Data for this task section start
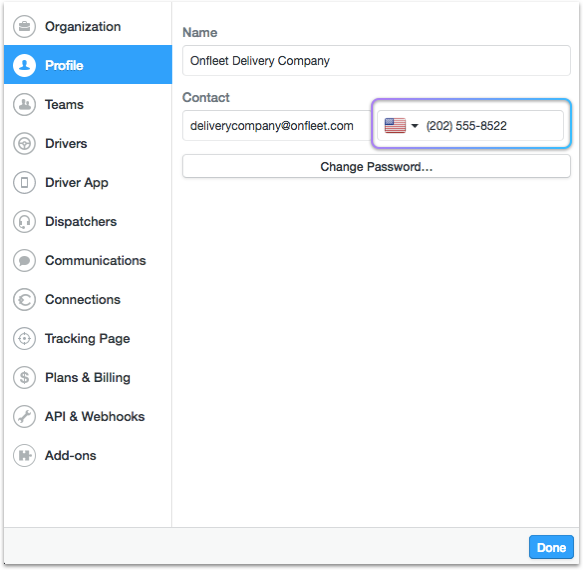Click the Teams group icon
This screenshot has width=583, height=570.
pos(25,104)
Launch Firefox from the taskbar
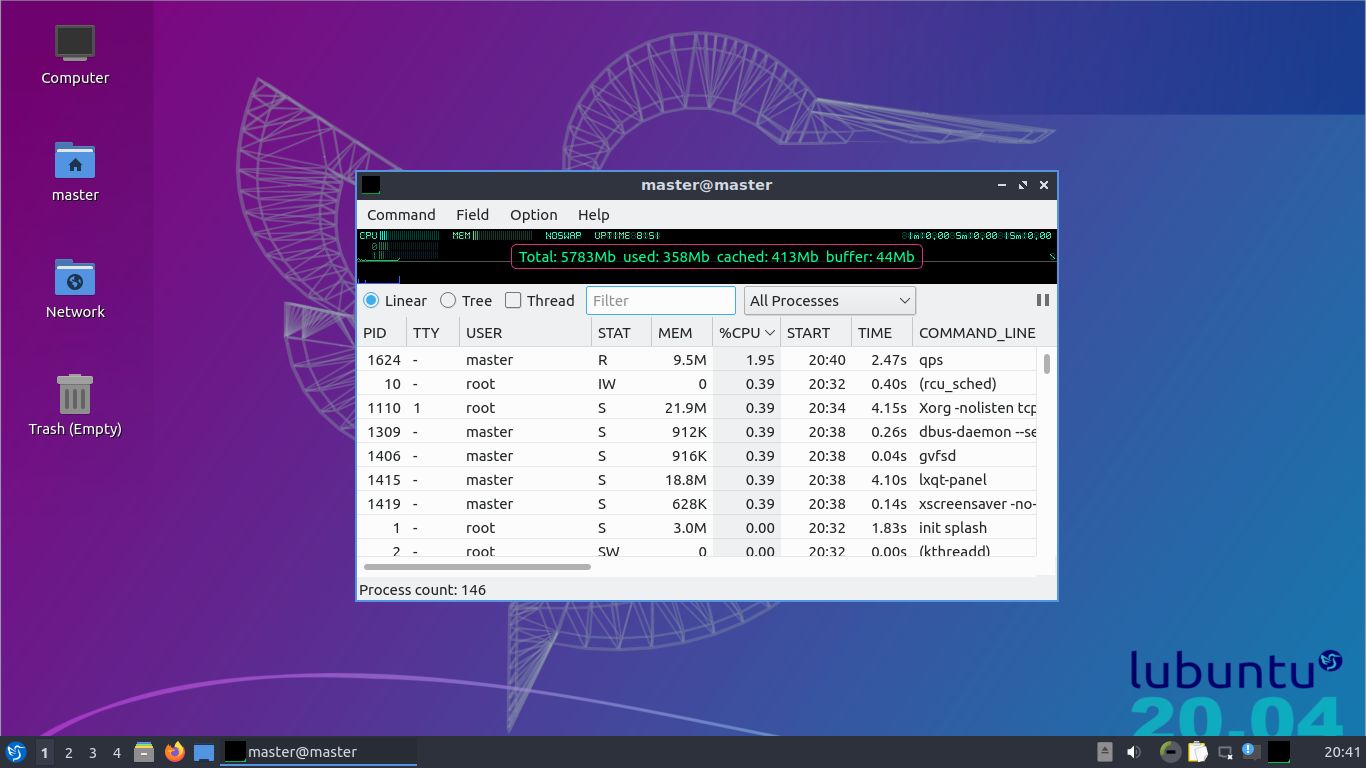The height and width of the screenshot is (768, 1366). click(175, 751)
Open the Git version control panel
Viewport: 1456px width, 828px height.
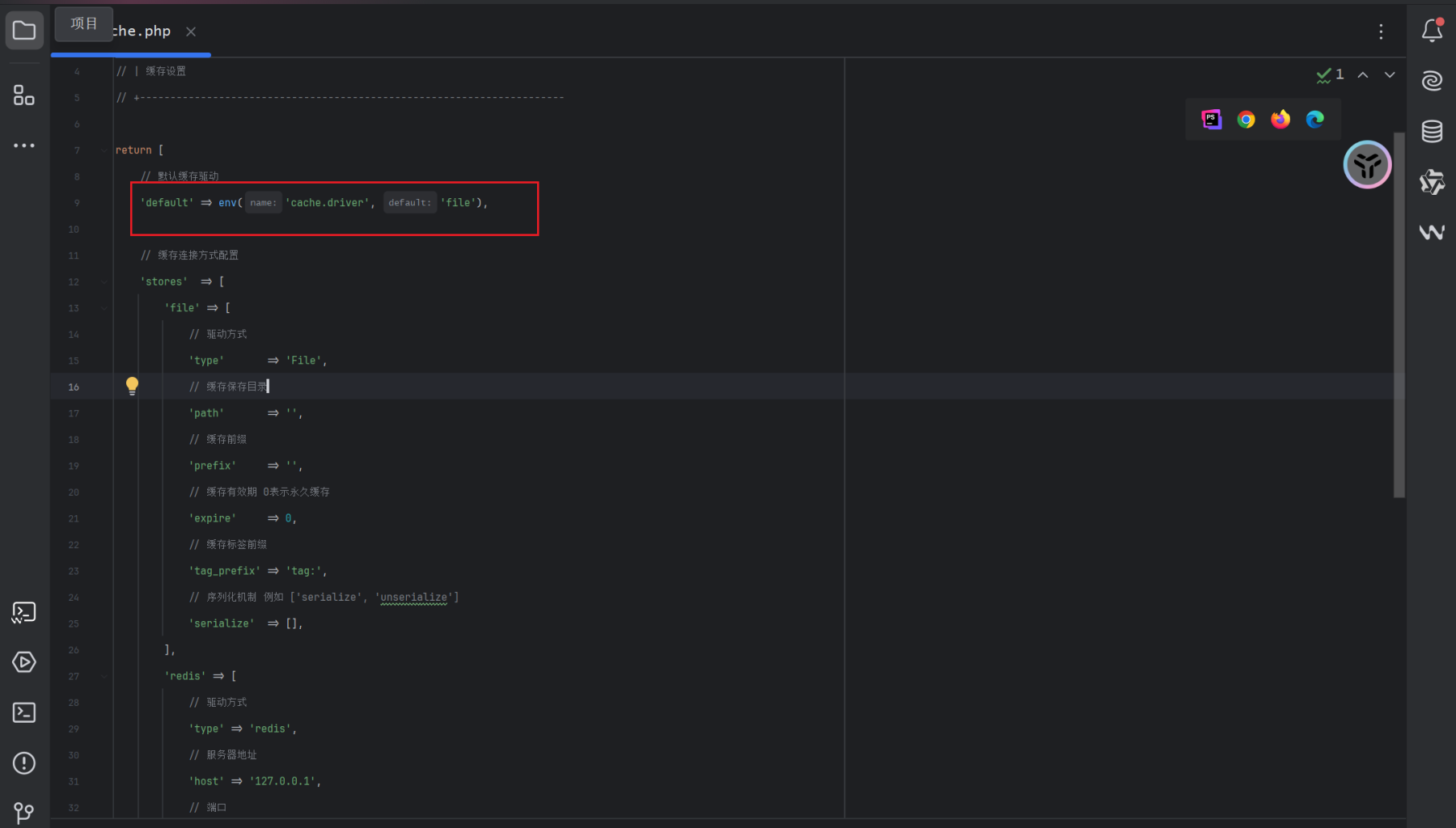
Data for this task section end
In the data, the line that contains "Launch Firefox from the taskbar" begins the part to write out; restate it and each line after it word for word through the end, with no pictures.

Launch Firefox from the taskbar
The height and width of the screenshot is (768, 1366). click(175, 751)
Open the Git version control panel
Viewport: 1456px width, 828px height.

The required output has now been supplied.